Most software starts with code and grows a specification later, if it ever gets one at all. Here it works the other way around. Every game — and this website — begins as two complete, decided-in-full specifications, and the running app is built from them. Those two specifications are the design suite and the technical suite.
Two suites, one source of truth
The design suite is the entire end-user surface, settled before anything is built: the art direction and color system, every screen and the states it can be in, the layout and interactions, the copy, the accessibility rules, and the asset list. If a player can see it, hear it, or tap it, it is decided here.
The technical suite is the engineering: the architecture and project structure, the engine configuration, the services and data contracts, the build and release pipeline, the testing strategy, and the compliance posture. If it has to be wired up to make the design real, it is decided here.
Together, those two suites are the source of truth. The implementation — the Unity game, or this Next.js site — does not invent anything new; it realizes what the suites already decided. When something is ambiguous, the answer is "what do the suites say?", not "what did someone remember in a meeting?"
Single-source: decide once, reference everywhere
A rule runs through all of it: every value is decided exactly once, in one home, and referenced by name everywhere else.
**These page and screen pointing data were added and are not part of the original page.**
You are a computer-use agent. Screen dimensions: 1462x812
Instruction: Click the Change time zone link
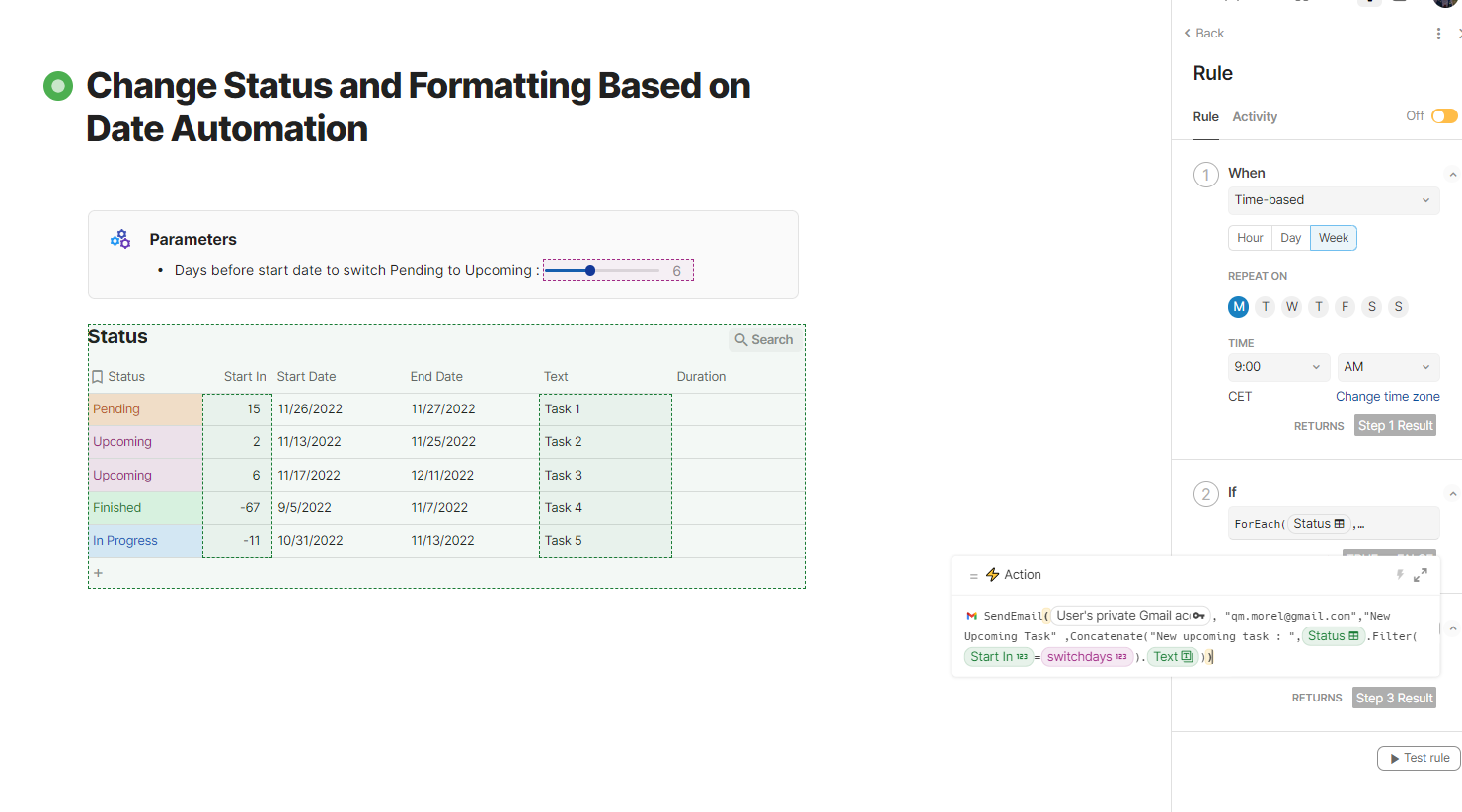pos(1387,397)
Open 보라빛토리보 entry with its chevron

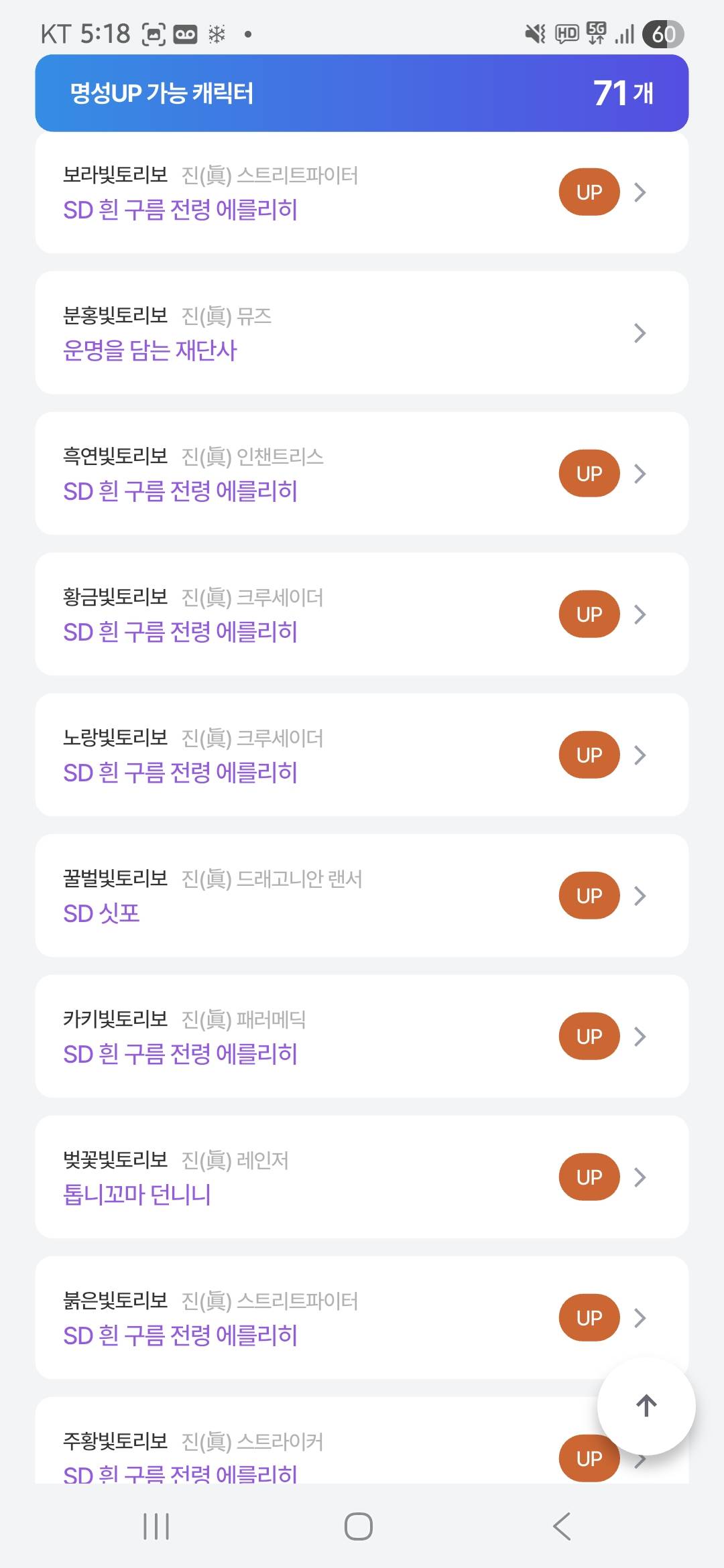point(640,192)
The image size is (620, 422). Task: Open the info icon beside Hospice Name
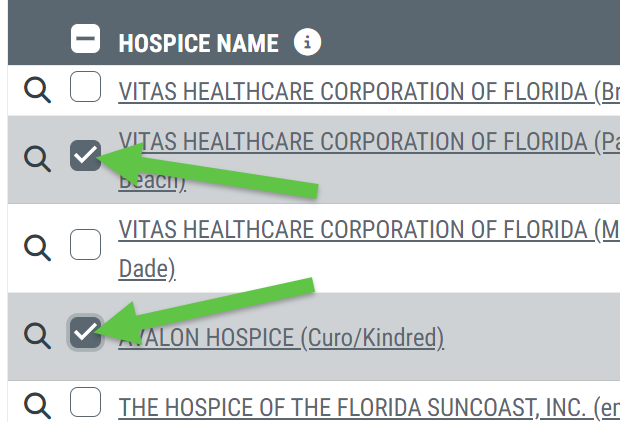click(308, 42)
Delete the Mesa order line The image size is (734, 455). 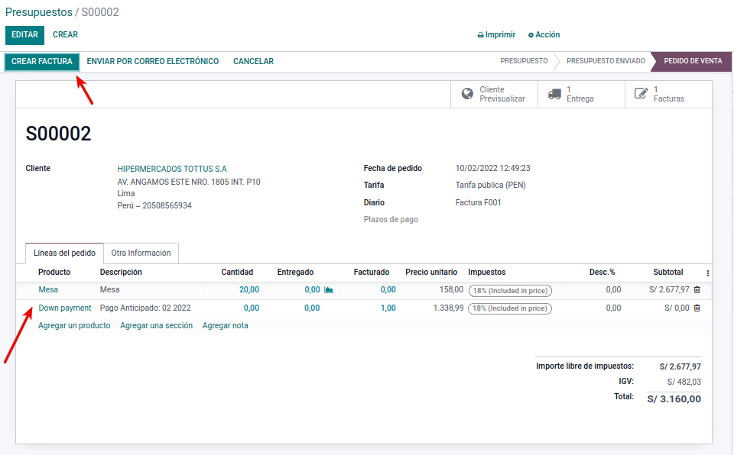coord(697,289)
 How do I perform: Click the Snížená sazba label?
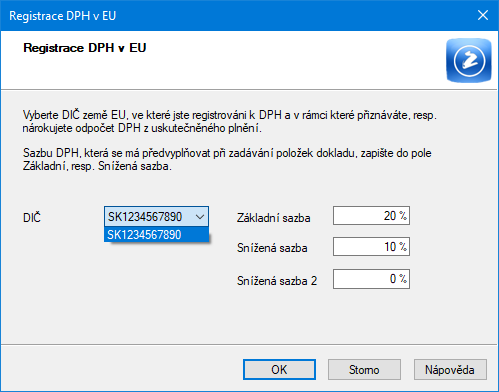(x=272, y=248)
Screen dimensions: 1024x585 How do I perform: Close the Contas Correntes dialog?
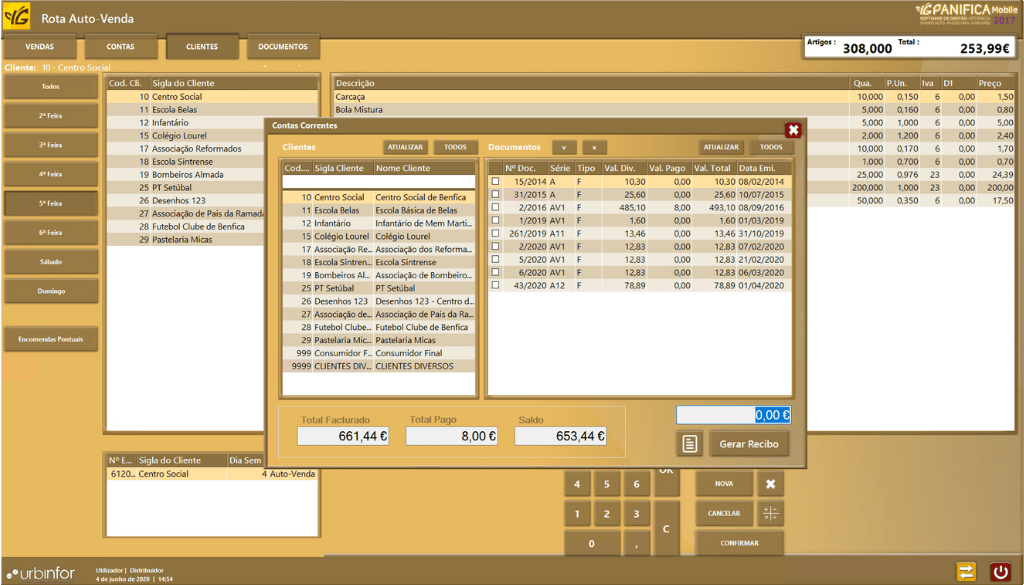[x=793, y=130]
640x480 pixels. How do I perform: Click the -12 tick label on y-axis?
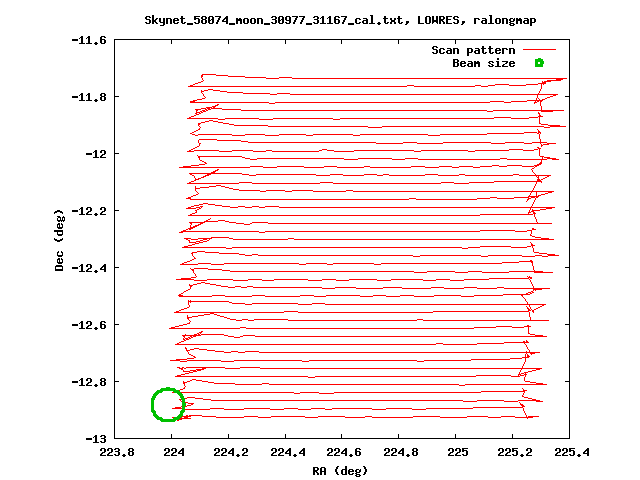point(97,154)
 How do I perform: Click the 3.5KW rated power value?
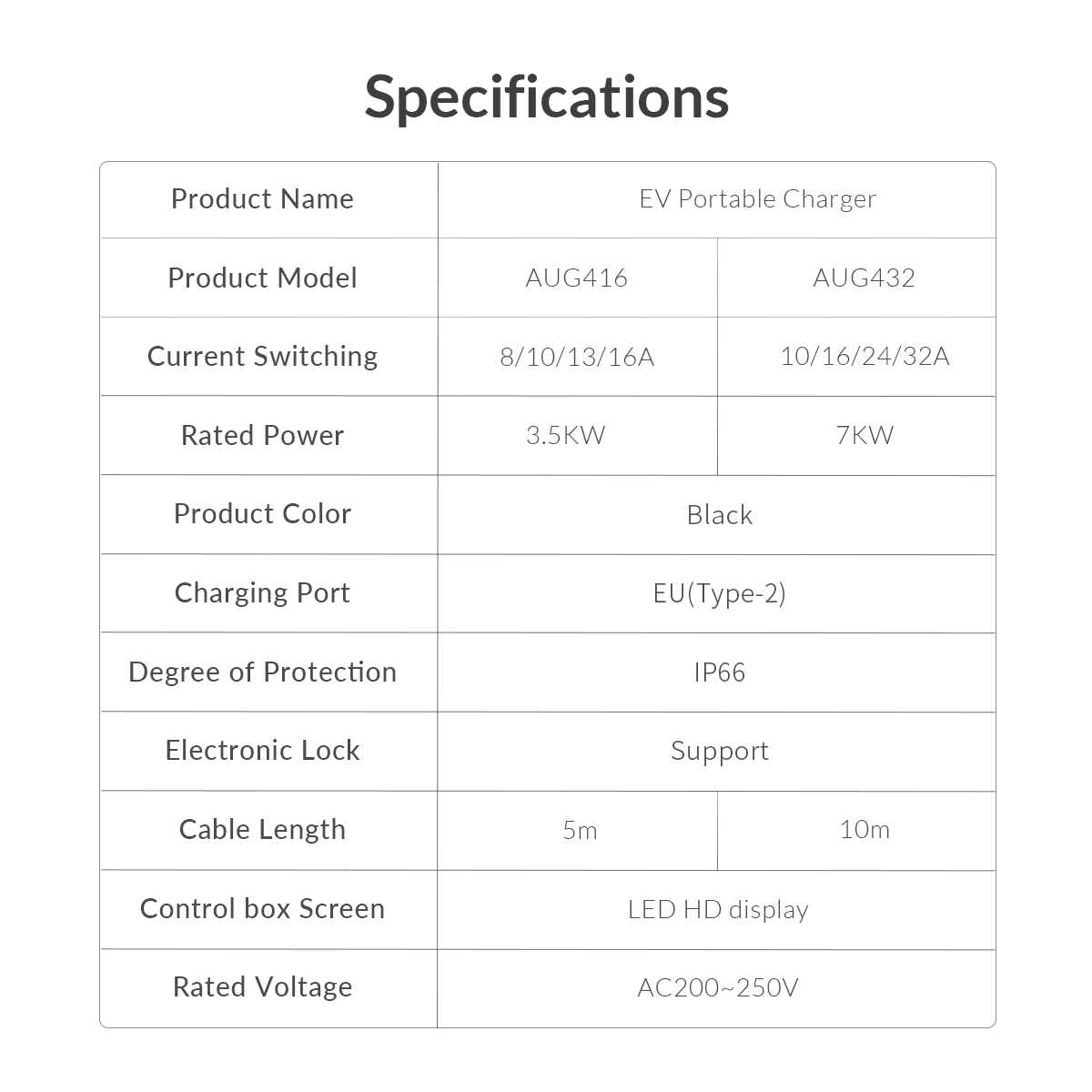point(565,435)
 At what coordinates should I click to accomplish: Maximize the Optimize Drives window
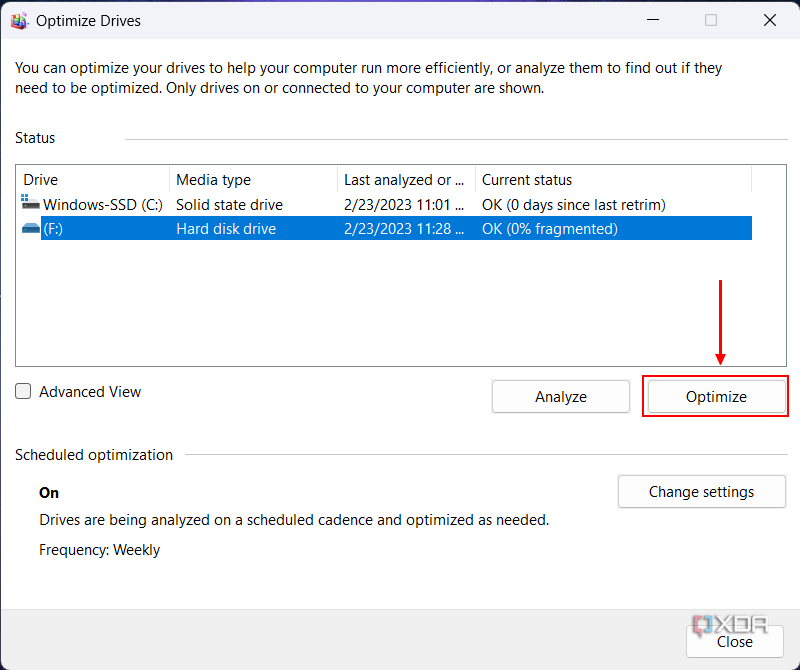pos(710,19)
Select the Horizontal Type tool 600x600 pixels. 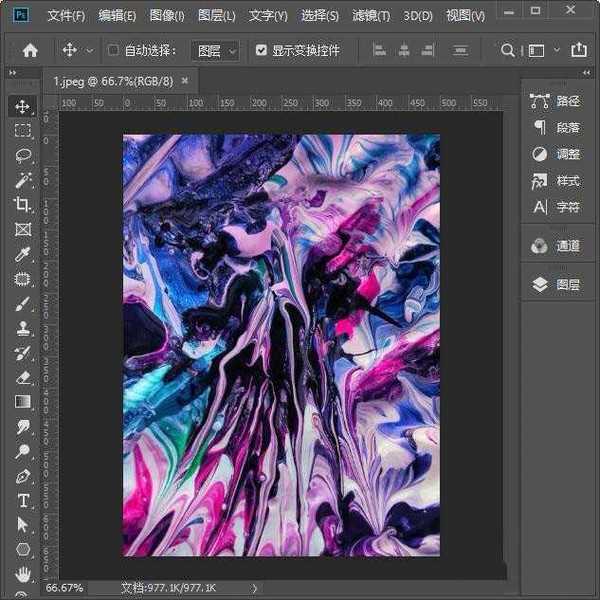pyautogui.click(x=22, y=500)
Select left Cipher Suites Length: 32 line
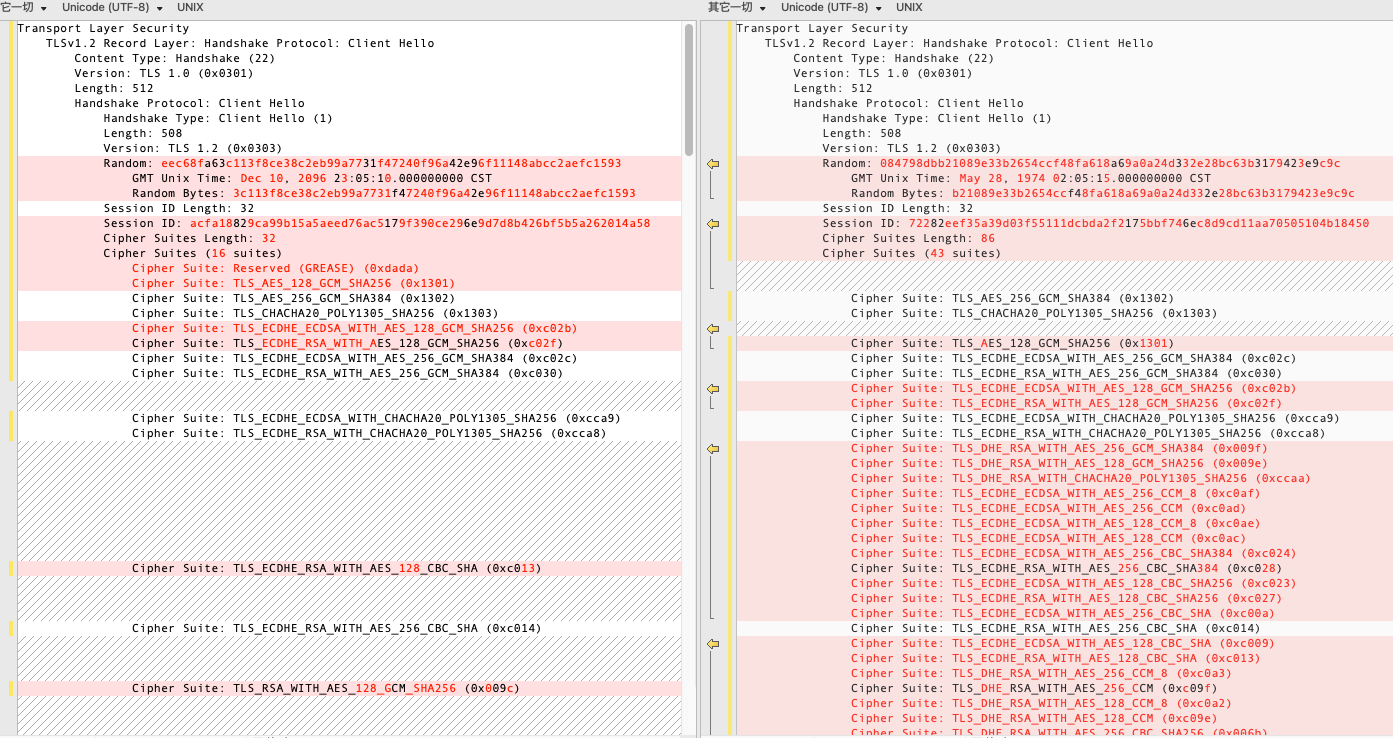This screenshot has width=1393, height=738. pyautogui.click(x=189, y=238)
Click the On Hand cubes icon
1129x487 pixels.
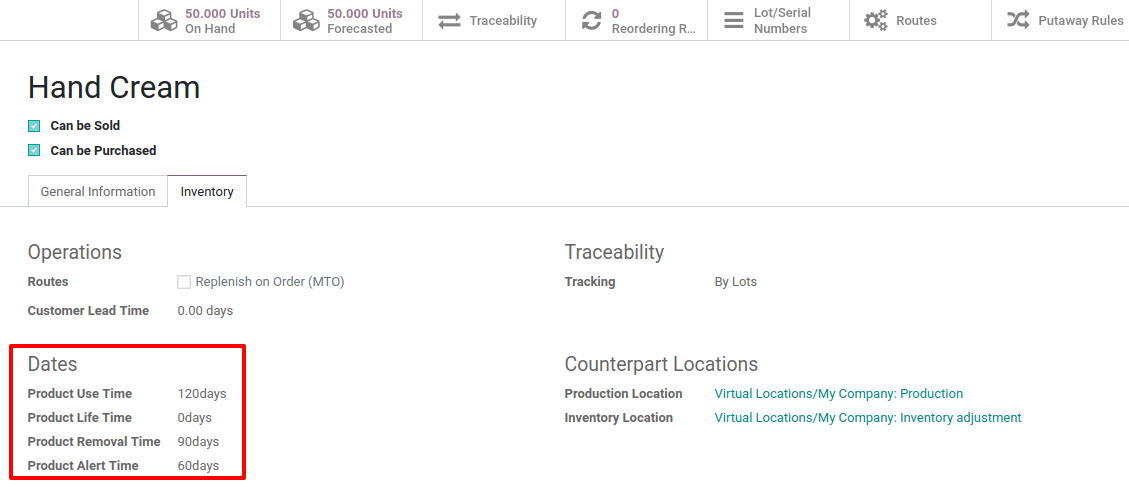click(164, 21)
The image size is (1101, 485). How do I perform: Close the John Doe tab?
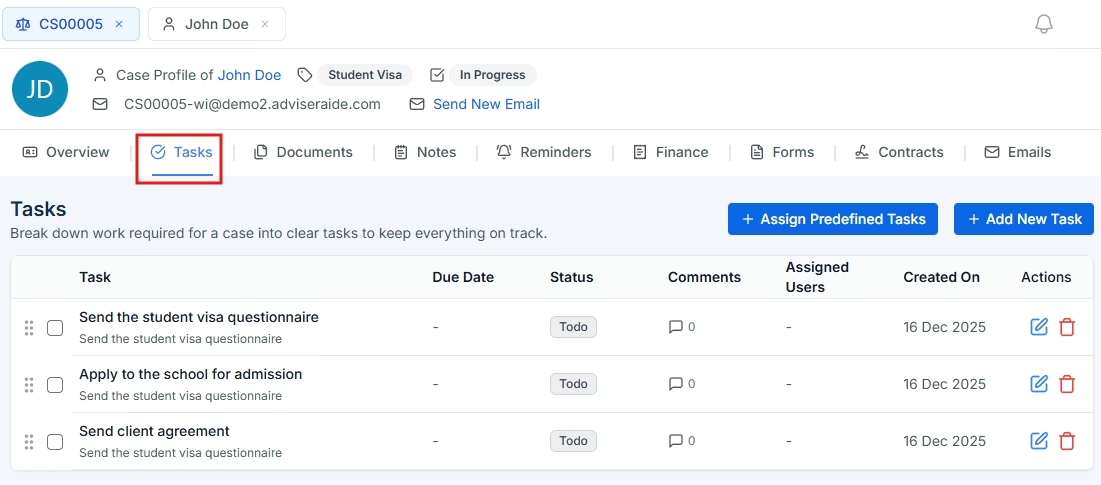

A color is defined once and called by its id; a piece of copy lives in one place and is pulled in by key; a game's privacy and support links are owned by the game and read by this website at build time.
The payoff is that things cannot quietly drift apart. This site, for example, generates a privacy and a support page for every game directly from that game's own record — and a check refuses to build the site if any of those links fail to line up. The store listing, the spec, and the code stay in agreement because there is only ever one copy of the truth.
Born-complete
A repository is only considered "born" once both suites are 100% decided and pass their validators — no placeholders, no "to be decided later," every cross-reference resolving to something real. We call that born-complete. The implementation comes afterward, as a faithful build of a specification that was already whole.
It sounds strict, and it is — but it is also freeing. By the time the app is being built, all the hard product questions have answers. The build is about craft and polish, not about rediscovering what the thing is supposed to be.
Why it matters to you
You will not see any of this directly, and that is the point. What you should feel is the result: games that are honestly described, pages that do not break, support that is always one click away, and a studio that sweats the details because the details were decided on purpose.
This website is itself a worked example. It was built from its own two suites, the same way the games are — so the methodology is not a slide deck, it is the thing you are reading it on.